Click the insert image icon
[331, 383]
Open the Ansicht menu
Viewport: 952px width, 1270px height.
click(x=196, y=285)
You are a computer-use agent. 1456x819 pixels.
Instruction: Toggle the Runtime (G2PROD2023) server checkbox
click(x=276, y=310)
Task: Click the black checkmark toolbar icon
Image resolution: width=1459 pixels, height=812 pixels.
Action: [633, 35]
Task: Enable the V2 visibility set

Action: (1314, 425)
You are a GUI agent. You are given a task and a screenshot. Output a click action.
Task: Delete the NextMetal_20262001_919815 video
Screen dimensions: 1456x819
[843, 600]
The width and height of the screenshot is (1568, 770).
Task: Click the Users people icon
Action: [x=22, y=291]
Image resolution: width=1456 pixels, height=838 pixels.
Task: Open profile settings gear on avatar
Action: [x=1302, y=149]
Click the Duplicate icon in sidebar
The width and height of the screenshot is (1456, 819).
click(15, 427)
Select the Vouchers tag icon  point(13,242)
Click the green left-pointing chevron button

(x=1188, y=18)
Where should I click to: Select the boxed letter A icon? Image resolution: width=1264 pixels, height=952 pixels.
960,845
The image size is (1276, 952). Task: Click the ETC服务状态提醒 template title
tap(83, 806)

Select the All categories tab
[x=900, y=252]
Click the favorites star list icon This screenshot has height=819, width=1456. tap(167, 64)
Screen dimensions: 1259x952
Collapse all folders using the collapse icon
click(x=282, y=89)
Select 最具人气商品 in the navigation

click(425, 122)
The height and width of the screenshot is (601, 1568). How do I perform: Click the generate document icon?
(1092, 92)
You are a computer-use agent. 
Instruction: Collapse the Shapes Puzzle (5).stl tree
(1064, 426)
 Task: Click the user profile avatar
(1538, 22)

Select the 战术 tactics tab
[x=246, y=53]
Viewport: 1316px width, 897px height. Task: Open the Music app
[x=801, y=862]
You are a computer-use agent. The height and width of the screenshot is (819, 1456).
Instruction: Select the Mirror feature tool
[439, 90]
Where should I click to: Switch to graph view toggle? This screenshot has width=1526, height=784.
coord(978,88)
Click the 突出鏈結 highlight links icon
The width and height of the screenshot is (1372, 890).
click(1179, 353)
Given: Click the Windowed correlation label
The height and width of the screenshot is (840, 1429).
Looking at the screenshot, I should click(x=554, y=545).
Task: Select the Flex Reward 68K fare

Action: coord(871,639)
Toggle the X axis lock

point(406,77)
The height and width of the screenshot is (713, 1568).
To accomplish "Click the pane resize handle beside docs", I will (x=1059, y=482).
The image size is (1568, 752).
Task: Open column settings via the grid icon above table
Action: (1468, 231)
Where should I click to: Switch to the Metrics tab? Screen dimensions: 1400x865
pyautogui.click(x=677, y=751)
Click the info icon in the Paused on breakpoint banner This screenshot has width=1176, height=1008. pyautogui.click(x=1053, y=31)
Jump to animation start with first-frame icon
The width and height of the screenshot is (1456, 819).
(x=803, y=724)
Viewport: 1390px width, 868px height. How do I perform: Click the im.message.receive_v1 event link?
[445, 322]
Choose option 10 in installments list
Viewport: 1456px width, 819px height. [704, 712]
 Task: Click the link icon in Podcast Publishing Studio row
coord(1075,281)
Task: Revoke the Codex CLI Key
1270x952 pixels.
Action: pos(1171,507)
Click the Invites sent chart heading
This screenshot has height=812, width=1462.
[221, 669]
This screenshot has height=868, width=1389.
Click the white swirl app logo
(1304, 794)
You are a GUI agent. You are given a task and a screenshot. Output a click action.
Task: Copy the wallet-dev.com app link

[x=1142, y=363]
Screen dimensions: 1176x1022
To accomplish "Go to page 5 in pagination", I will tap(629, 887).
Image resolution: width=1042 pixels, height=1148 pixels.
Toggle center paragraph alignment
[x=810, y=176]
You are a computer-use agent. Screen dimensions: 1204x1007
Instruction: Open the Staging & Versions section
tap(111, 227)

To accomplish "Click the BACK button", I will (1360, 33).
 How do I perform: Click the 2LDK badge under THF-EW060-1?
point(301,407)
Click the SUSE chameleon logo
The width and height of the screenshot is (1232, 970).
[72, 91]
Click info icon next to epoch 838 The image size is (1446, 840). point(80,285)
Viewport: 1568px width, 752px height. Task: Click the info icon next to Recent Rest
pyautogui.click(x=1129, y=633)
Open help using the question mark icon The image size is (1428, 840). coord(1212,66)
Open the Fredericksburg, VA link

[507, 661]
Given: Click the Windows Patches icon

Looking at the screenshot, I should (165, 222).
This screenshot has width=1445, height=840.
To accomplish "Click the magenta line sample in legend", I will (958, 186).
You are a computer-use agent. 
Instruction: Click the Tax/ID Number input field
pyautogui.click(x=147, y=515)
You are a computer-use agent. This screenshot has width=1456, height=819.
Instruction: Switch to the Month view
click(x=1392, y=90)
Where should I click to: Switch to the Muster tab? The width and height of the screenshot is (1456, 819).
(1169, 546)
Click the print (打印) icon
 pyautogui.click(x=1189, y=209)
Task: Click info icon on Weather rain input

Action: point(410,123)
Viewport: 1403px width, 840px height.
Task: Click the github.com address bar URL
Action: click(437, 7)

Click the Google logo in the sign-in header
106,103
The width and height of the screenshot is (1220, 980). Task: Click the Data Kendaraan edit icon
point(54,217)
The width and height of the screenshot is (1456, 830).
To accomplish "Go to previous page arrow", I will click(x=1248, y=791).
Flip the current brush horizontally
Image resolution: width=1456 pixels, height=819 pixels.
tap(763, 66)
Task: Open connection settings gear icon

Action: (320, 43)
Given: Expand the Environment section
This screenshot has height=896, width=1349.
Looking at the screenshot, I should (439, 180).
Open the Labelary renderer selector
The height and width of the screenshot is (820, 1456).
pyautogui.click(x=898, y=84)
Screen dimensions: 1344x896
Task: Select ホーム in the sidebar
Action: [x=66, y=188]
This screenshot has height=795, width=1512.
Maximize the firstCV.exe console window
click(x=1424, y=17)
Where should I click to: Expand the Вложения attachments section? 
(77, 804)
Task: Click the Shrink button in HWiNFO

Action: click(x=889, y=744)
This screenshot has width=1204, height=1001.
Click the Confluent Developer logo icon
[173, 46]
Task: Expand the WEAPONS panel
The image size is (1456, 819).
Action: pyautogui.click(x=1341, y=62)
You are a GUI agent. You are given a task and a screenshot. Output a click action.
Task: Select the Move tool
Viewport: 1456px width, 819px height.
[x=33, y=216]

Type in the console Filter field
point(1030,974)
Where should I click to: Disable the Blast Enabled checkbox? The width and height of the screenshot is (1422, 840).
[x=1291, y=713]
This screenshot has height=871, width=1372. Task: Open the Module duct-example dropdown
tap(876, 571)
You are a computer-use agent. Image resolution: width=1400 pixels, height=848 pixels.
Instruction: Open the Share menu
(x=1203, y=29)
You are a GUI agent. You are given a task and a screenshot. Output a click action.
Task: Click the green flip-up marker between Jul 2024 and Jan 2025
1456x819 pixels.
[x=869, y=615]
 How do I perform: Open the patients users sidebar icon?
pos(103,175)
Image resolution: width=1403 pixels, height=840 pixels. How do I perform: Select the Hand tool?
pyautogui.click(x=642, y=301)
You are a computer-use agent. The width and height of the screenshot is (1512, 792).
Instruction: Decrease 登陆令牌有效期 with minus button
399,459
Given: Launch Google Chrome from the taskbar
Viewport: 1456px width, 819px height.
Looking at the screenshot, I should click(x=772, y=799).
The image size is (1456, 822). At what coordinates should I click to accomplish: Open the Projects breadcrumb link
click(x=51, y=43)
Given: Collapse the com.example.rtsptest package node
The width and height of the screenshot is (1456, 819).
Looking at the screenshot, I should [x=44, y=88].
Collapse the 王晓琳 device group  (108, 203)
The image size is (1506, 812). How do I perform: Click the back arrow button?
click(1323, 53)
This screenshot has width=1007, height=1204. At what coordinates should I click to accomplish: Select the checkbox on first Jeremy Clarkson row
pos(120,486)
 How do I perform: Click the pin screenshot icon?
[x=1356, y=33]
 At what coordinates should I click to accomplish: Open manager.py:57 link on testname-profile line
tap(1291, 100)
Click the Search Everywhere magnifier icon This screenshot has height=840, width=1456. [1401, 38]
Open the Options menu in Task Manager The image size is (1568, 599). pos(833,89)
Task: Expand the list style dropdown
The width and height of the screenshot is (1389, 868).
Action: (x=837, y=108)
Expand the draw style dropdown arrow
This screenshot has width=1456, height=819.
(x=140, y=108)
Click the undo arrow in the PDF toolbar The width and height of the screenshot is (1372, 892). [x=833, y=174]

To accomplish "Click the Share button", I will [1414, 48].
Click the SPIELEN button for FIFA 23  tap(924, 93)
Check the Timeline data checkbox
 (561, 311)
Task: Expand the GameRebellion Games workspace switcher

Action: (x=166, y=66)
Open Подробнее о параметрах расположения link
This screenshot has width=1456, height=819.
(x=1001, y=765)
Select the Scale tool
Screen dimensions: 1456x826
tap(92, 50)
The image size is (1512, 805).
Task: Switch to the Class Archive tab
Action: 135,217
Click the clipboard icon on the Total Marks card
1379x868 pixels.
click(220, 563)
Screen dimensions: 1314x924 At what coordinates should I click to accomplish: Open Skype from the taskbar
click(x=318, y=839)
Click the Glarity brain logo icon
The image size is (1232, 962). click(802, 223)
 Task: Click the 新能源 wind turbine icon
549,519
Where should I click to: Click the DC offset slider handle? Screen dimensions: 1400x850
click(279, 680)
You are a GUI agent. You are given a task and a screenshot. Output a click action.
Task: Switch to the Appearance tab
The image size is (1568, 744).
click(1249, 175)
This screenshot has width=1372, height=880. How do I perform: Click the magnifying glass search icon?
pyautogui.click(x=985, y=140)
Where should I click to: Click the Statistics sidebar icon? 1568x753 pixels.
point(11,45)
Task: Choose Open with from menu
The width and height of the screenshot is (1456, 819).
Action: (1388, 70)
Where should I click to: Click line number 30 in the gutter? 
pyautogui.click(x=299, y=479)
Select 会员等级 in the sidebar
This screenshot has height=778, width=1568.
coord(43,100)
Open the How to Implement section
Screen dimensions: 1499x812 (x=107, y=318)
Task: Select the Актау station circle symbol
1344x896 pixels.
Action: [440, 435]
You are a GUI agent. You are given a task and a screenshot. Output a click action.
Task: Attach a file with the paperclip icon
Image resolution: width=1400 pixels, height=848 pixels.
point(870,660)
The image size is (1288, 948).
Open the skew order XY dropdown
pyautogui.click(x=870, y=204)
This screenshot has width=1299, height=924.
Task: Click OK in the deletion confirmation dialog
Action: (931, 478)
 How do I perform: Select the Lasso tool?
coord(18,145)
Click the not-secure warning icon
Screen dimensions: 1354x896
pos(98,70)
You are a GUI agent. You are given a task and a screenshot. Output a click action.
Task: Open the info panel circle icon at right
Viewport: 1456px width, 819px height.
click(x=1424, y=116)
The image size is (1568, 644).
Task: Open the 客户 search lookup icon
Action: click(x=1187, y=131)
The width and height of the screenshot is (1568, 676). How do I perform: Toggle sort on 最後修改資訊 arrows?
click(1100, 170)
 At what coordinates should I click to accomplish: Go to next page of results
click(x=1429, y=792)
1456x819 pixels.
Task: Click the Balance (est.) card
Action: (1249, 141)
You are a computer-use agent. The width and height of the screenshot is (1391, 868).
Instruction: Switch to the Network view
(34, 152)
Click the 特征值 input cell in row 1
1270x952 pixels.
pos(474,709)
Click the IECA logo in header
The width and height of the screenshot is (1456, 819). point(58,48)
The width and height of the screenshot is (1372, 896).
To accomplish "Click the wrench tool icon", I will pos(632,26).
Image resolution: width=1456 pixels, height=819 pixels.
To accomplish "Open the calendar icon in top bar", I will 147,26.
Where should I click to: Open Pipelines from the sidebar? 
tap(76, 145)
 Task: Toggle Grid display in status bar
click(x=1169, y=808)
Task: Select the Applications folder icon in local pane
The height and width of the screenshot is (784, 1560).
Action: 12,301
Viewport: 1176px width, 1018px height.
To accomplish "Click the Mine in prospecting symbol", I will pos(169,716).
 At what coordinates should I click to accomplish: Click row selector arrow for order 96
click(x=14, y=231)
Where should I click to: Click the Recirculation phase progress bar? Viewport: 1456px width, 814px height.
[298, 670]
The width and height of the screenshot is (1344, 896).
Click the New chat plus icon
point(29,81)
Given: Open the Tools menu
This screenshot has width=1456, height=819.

○ ○ ○

Description of the task.
Set the lines down exactly, from the first line of the records to the line where "Given: Click the Windowed correlation label" appears, with both ends kept.

Solution to this task.
Click the insert image icon
[331, 383]
Open the Ansicht menu
Viewport: 952px width, 1270px height.
click(x=196, y=285)
You are a computer-use agent. 1456x819 pixels.
Instruction: Toggle the Runtime (G2PROD2023) server checkbox
click(x=276, y=310)
Task: Click the black checkmark toolbar icon
Image resolution: width=1459 pixels, height=812 pixels.
Action: [633, 35]
Task: Enable the V2 visibility set

Action: (1314, 425)
You are a GUI agent. You are given a task and a screenshot. Output a click action.
Task: Delete the NextMetal_20262001_919815 video
Screen dimensions: 1456x819
[843, 600]
The width and height of the screenshot is (1568, 770).
Task: Click the Users people icon
Action: [x=22, y=291]
Image resolution: width=1456 pixels, height=838 pixels.
Task: Open profile settings gear on avatar
Action: [x=1302, y=149]
Click the Duplicate icon in sidebar
The width and height of the screenshot is (1456, 819).
click(15, 427)
Select the Vouchers tag icon  point(13,242)
Click the green left-pointing chevron button

(x=1188, y=18)
Where should I click to: Select the boxed letter A icon? Image resolution: width=1264 pixels, height=952 pixels.
960,845
The image size is (1276, 952). Task: Click the ETC服务状态提醒 template title
tap(83, 806)

Select the All categories tab
[x=900, y=252]
Click the favorites star list icon This screenshot has height=819, width=1456. tap(167, 64)
Screen dimensions: 1259x952
Collapse all folders using the collapse icon
click(x=282, y=89)
Select 最具人气商品 in the navigation

click(425, 122)
The height and width of the screenshot is (601, 1568). How do I perform: Click the generate document icon?
(1092, 92)
You are a computer-use agent. 
Instruction: Collapse the Shapes Puzzle (5).stl tree
(1064, 426)
 Task: Click the user profile avatar
(1538, 22)

Select the 战术 tactics tab
[x=246, y=53]
Viewport: 1316px width, 897px height. Task: Open the Music app
[x=801, y=862]
You are a computer-use agent. The height and width of the screenshot is (819, 1456).
Instruction: Select the Mirror feature tool
[439, 90]
Where should I click to: Switch to graph view toggle? This screenshot has width=1526, height=784.
coord(978,88)
Click the 突出鏈結 highlight links icon
The width and height of the screenshot is (1372, 890).
click(1179, 353)
Given: Click the Windowed correlation label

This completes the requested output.